Objectives: Despite the widespread use of manganese (Mn) in industrial settings and its association with adverse neurological outcomes, a validated and reliable biomarker for Mn exposure is still elusive. Here, we utilize targeted metabolomics to investigate metabolic differences between Mn-exposed and -unexposed workers, which could inform a putative biomarker for Mn and lead to increased understanding of Mn toxicity. Methods: End of shift spot urine samples collected from Mn exposed (n = 17) and unexposed (n = 15) workers underwent a targeted assay of 362 metabolites using LC-MS/MS; 224 were quantified and retained for analysis. Differences in metabolite abundances between exposed and unexposed workers were tested with a Benjamini-Hochberg adjusted Wilcoxon Rank-Sum test. We explored perturbed pathways related to exposure using a pathway analysis. Results: Seven metabolites were significantly differentially abundant between exposed and unexposed workers (FDR ≤ 0.1), including n-isobutyrylglycine, cholic acid, anserine, beta-alanine, methionine, n-isovalerylglycine, and threonine. Three pathways were significantly perturbed in exposed workers and had an impact score >0.5: beta-alanine metabolism, histidine metabolism, and glycine, serine, and threonine metabolism. Conclusion: This is one of few studies utilizing targeted metabolomics to explore differences between Mn-exposed and -unexposed workers.
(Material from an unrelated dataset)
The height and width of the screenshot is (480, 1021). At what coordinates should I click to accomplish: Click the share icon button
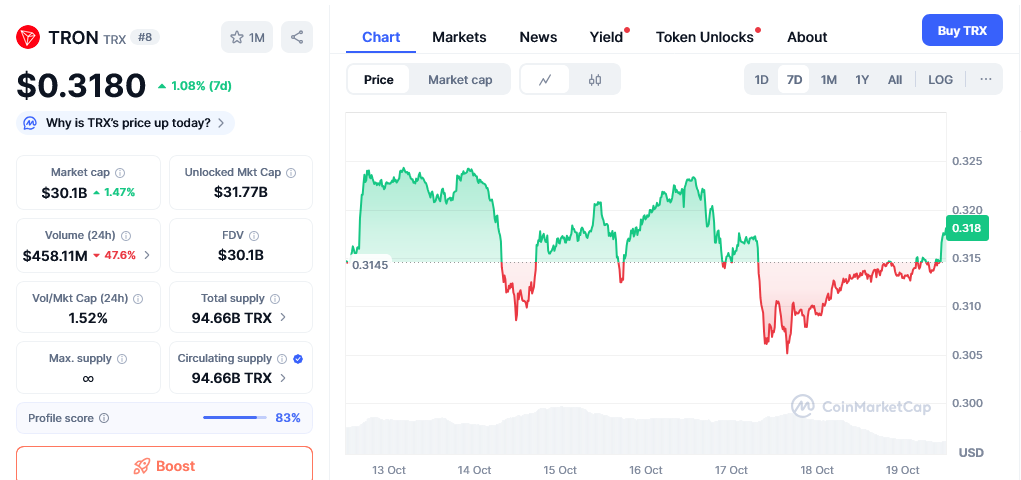[x=297, y=37]
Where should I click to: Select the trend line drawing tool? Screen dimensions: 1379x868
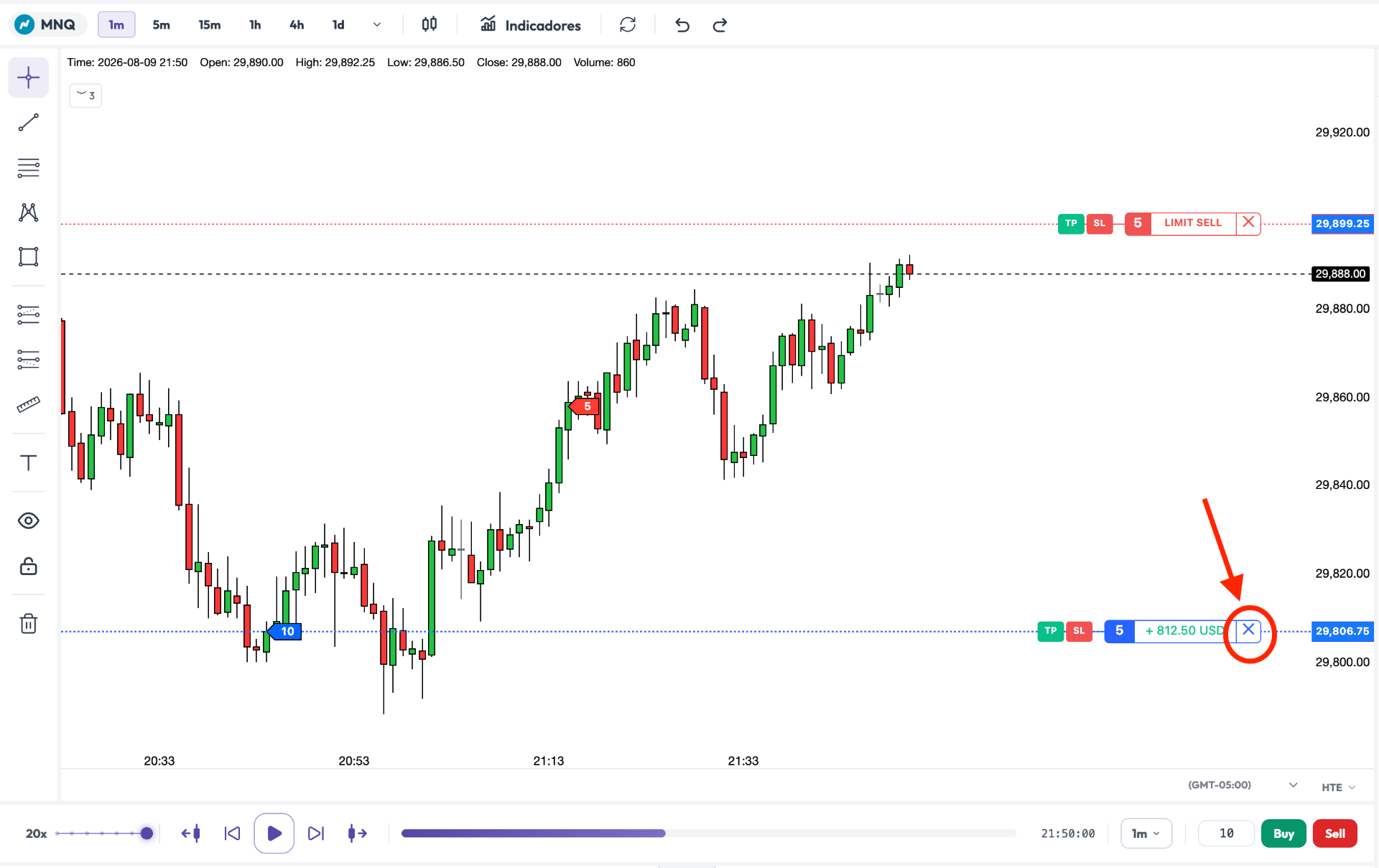[x=28, y=123]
Metabolite and pathway analysis showed amino acid metabolism was perturbed in these Mn-exposed workers. Amino acids have also been shown to be perturbed in other occupational cohorts exposed to Mn. Additional research is needed to characterize the biological importance of amino acids in the Mn exposure-disease continuum, and to determine how to appropriately utilize and interpret metabolomics data collected from occupational cohorts.